The person who conducted the interviews was not involved in providing the treatment. However, it is possible that participants may have felt uncomfortable expressing criticisms of the treatment, knowing that the interviewer was involved in the study. Another possible contributing factor to why participants did not share any criticisms is that they were treatment naïve (i.e. they had not received previous psychological treatment), therefore they could not compare their experience to other psychological treatments.

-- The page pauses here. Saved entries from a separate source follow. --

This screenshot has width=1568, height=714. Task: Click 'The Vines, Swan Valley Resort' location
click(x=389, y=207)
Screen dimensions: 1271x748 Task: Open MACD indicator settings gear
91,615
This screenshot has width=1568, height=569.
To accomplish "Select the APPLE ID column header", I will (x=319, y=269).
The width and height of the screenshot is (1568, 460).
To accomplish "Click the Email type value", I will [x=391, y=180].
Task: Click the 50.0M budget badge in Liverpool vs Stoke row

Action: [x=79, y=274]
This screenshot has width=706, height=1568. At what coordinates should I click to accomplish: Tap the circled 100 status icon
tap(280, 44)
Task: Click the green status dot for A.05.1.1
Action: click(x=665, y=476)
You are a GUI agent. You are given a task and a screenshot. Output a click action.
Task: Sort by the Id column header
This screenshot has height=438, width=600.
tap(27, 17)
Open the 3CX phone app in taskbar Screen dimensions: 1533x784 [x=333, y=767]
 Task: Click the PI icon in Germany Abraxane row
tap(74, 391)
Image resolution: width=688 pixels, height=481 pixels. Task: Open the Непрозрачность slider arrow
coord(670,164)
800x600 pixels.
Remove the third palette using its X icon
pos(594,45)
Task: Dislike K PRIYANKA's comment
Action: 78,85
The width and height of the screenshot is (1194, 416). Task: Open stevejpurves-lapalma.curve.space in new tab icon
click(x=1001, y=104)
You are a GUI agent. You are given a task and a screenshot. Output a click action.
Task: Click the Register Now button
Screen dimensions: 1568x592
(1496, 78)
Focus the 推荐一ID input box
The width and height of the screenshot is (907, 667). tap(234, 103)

Participants were interviewed three months following treatment, thus we did not investigate the treatment’s impact over a longer period. Most of the evidence for CBT’s efficacy in reducing the likelihood of relapse for depression investigates this over several months or a year (for example, see Hollon et al., Citation2005). There is less evidence for whether these gains are maintained over longer periods, and whether booster sessions or further treatment may be necessary (Westen, Novotny, & Thompson-Brenner, Citation2004). Future directions include qualitative data collection with the interventionists and assessing multi-level implementation outcomes.

Conclusion

This study provides support for the Ziphamandla (adapted CBT-AD) treatment’s acceptability and perceived usefulness in targeting adherence and depression in PLWH in South Africa. Participants’ accounts suggest the treatment was able to facilitate behavioural and cognitive changes, which resulted in perceived improvements in their mood, adherence, and overall functioning. In addition, the participants appear to have found the nurses to be acceptable administrators of the intervention, describing their relationships with their therapists in positive terms and characterised by mutual respect. These findings have positive implications for the acceptability of this type of task-shifted treatment in such resource-constrained settings. Next steps include determining the efficacy of the treatment and assessing the feasibility of integrating the intervention into primary HIV care in South Africa.

Disclosure statement

No potential conflict of interest was reported by the authors.

Additional information

Funding

This work was supported by the Clinical Infectious Diseases Research Initiative (CIDRI) at the University of Cape Town resulting from a Wellcome Trust Strategic Award [award no. 084323/Z/07/A] and from the ANOVA Institute resulting from a USAID award from the US President’s Emergency Plan for AIDS Relief (PEPFAR) [award no. 674-A-00-08-00009-00]. Additional author time for completion of the manuscript was supported by the U.S. National Institute on Drug Abuse [award nos. K23DA041901, 9K24DA040489] and the U.S. National Institute of Mental Health [award no. R01MH103770].